**Requirement 1**
In the debiasing autoencoder code, what standard deviation is used when the dense layer's weights are initialized?
**Requirement 2**
Write the lines that follow the last line of the debiasing autoencoder code.

**Page**

In [2]:
import torch
import torch.nn as nn
import torch.optim as optim

In [3]:
def l2_norm(parameters):
    """Calculate L2 norm of parameters"""
    return torch.sum(torch.square(parameters))


class DenseBatchFC(nn.Module):
    """Dense layer with optional batch normalization"""
    def __init__(self, input_dim, units, do_norm=False):
        super(DenseBatchFC, self).__init__()
        self.do_norm = do_norm
        
        # Initialize with same standard deviation as original
        self.fc = nn.Linear(input_dim, units)
        torch.nn.init.normal_(self.fc.weight, std=0.01)
        torch.nn.init.zeros_(self.fc.bias)
        
        if do_norm:
            self.bn = nn.BatchNorm1d(units, momentum=0.1)  # 1-0.9 to match TF's decay=0.9
    
    def forward(self, x):
        out = self.fc(x)
        if self.do_norm:
            out = self.bn(out)
        return out, l2_norm(self.fc.weight) + l2_norm(self.fc.bias)


class DebiasingAutoencoder(nn.Module):
    def __init__(self, model_select, num_user, num_item, reg):
        """
        Args:
            model_select: List of hidden layer dimensions
            num_user: Number of users
            num_item: Number of items
            reg: Regularization strength
        """
        super(DebiasingAutoencoder, self).__init__()

**Data section**
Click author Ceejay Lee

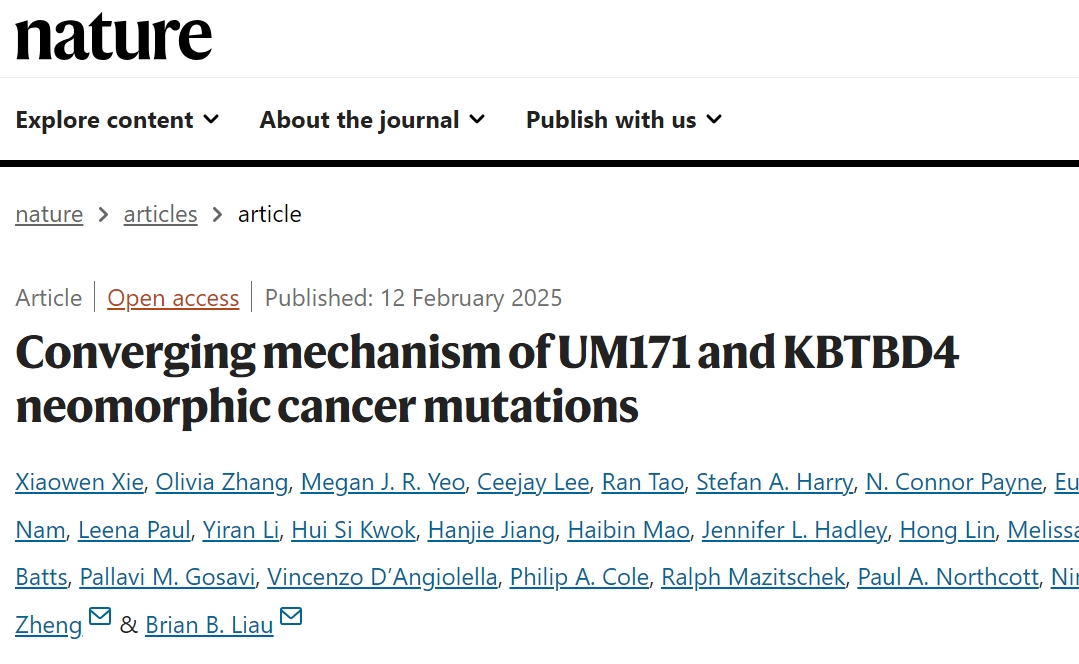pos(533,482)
---
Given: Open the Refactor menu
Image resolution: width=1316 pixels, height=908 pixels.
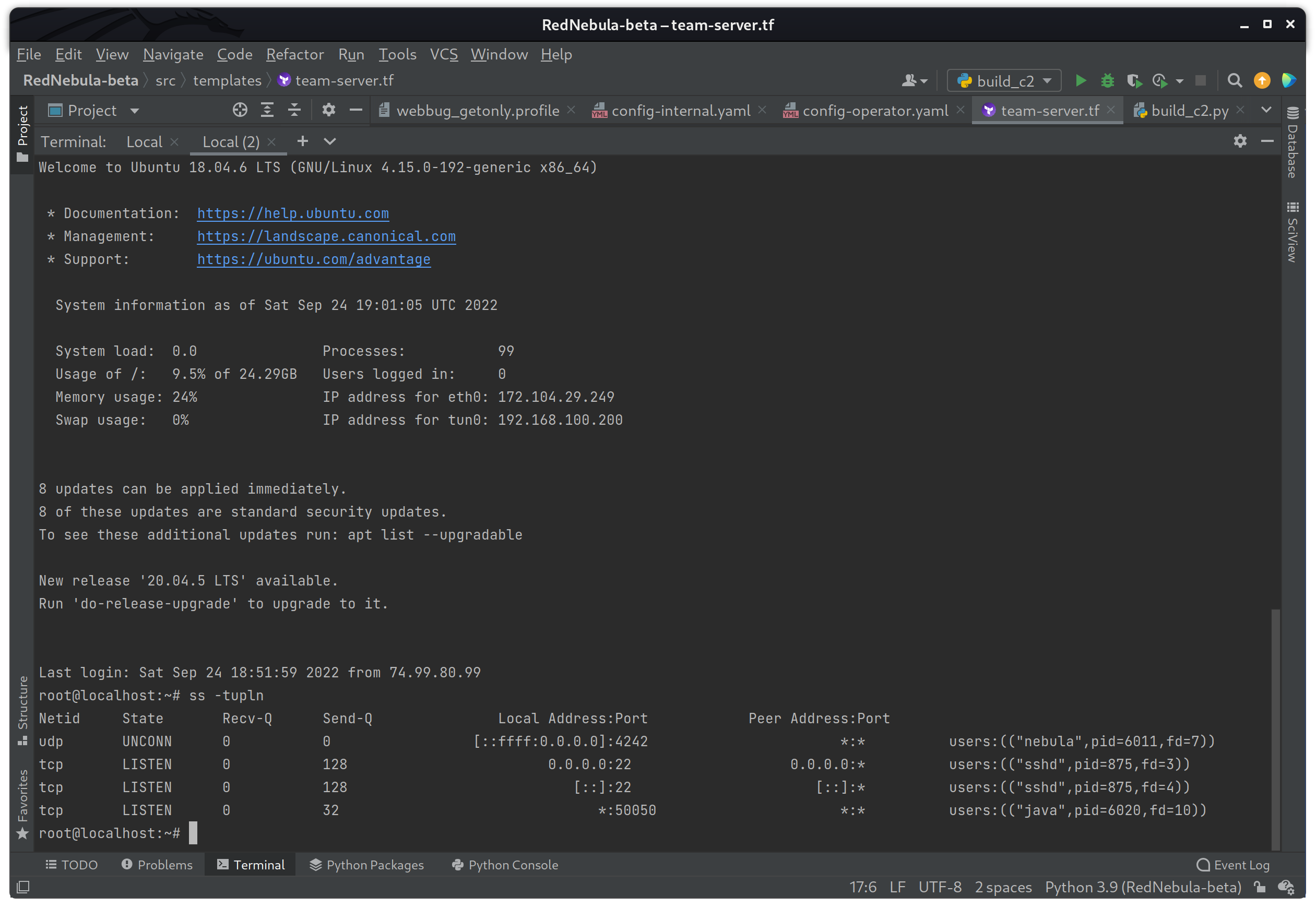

**Written reply 1**
0.01

**Written reply 2**
        self.reg = reg
        self.num_user = num_user
        self.num_item = num_item
        self.model_select = model_select
        
        # Build encoder layers
        layers = []
        input_dim = num_user
        for hid in model_select:
            layers.append(DenseBatchFC(input_dim, hid, do_norm=True))
            input_dim = hid
        self.encoder_layers = nn.ModuleList(layers)
        
        # Output layer
        self.output_layer = nn.Linear(input_dim, num_user)
        torch.nn.init.normal_(self.output_layer.weight, std=0.01)
        torch.nn.init.zeros_(self.output_layer.bias)
        
    def forward(self, x, return_reg_loss=True):
        last = x
        reg_loss = 0
        
        # Process through encoder layers
        for layer in self.encoder_layers:
            last, reg = layer(last)
            reg_loss += reg
            
        # Output layer
        preds = self.output_layer(last)
        if return_reg_loss:
            reg_loss += l2_norm(self.output_layer.weight) + l2_norm(self.output_layer.bias)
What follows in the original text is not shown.